There seems to be a lot of debate on the correct usage of an ellipsis. Various style guides recommend different ways of forming an ellipsis. For example:


The Chicago Manual of Style and The Modern Language Association Style Manual recommend using three periods separated by non-breaking spaces, and surrounding spaces if not at the end of a sentence. The MLA Style Manual however differs from the Chicago Manual of Style in usage guidelines. If omitting material after the end of a sentence, MLA recommends including ellipsis (composed of periods and spaces) after the final period of the sentence (resulting in four periods), whereas the Chicago Manual of Style would only include the final period.


Various other style guides recommend other usages and there seems to be no consensus.



There are valid arguments for both using an ellipsis character and using periods separated by spaces. The article Dot Dot Dot . . . at creativepro.com puts forward an interesting argument:



Its problem is that it’s too small, constrained by the physics of font design to be only one em wide. […] If the idea of ellipsis points is to indicate an omission, they have to open a space wide enough to visually communicate a gap, […] a one em–wide opening in the text just doesn’t cut it





The arguments seem to me to be visual vs technical vs semantic. Visually, periods separated by non-breaking spaces emphasise the omission or pause. Technically, periods separated by regular spaces may get broken across lines and an ellipsis character can get lost with translating character encodings. Semantically, the ellipsis has a distinct meaning from a group of spaces and periods.

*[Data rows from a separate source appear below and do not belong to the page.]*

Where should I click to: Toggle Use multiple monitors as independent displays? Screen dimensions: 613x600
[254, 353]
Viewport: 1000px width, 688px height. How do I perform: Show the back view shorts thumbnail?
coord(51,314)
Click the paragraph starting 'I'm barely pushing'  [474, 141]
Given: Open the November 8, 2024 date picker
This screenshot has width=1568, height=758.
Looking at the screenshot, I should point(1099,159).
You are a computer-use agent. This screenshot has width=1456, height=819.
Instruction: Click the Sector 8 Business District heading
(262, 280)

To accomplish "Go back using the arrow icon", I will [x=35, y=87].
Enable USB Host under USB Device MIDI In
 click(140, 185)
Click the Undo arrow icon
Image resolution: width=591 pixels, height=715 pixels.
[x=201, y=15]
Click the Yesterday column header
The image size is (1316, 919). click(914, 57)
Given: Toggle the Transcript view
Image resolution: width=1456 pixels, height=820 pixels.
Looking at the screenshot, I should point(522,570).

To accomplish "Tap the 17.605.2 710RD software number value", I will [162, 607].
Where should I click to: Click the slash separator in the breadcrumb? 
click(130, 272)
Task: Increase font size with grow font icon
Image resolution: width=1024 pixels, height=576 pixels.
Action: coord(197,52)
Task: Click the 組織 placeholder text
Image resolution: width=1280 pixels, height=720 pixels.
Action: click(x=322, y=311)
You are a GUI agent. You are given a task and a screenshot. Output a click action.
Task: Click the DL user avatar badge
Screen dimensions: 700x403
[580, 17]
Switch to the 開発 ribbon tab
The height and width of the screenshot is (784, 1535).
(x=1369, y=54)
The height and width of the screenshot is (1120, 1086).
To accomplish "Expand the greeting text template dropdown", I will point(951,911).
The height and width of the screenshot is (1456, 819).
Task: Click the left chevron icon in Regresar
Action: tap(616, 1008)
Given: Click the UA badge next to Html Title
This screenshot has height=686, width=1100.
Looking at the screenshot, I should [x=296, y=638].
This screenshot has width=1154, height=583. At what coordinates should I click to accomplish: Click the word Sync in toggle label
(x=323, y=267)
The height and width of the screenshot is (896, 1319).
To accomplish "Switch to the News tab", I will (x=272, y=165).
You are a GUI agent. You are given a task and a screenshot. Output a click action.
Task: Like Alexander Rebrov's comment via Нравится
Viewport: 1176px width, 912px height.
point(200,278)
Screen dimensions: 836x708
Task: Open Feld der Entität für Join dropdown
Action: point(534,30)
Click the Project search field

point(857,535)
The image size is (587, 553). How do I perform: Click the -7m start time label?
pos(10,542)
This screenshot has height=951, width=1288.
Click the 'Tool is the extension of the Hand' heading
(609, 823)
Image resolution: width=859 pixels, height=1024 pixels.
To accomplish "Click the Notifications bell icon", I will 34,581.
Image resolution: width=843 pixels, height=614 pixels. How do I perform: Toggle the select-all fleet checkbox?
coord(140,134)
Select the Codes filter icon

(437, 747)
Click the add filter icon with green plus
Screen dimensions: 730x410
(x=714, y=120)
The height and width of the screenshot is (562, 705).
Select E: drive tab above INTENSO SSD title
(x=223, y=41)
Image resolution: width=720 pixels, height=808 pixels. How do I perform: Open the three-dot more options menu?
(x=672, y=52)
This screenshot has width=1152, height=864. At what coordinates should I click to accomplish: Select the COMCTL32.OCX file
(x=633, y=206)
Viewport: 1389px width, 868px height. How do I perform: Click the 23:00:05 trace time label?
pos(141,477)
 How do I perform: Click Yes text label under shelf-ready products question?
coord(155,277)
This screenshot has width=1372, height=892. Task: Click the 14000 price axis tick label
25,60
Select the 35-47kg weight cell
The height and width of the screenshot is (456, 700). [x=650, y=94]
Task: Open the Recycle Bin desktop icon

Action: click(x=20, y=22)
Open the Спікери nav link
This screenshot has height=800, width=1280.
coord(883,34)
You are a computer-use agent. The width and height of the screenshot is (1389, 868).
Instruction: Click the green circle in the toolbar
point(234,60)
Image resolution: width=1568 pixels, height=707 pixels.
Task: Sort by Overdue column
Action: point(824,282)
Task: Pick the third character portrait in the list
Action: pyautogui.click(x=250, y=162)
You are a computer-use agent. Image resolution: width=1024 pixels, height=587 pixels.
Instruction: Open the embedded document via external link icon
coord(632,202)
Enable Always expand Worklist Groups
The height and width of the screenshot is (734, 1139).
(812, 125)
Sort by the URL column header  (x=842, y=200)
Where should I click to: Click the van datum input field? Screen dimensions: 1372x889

In my opinion, using periods and spaces is nonsense. There is a distinct character for an ellipsis, so use it. A period means the end of a sentence, it is meaningless to end a sentence three or four times. Using periods (separated by spaces or not) just because it looks like an ellipsis is like using a 0 (numeral zero) as an O (capital O). But that's just my opinion.


In short—The character exists because it IS a distinct character and the benefits of using it are… debatable.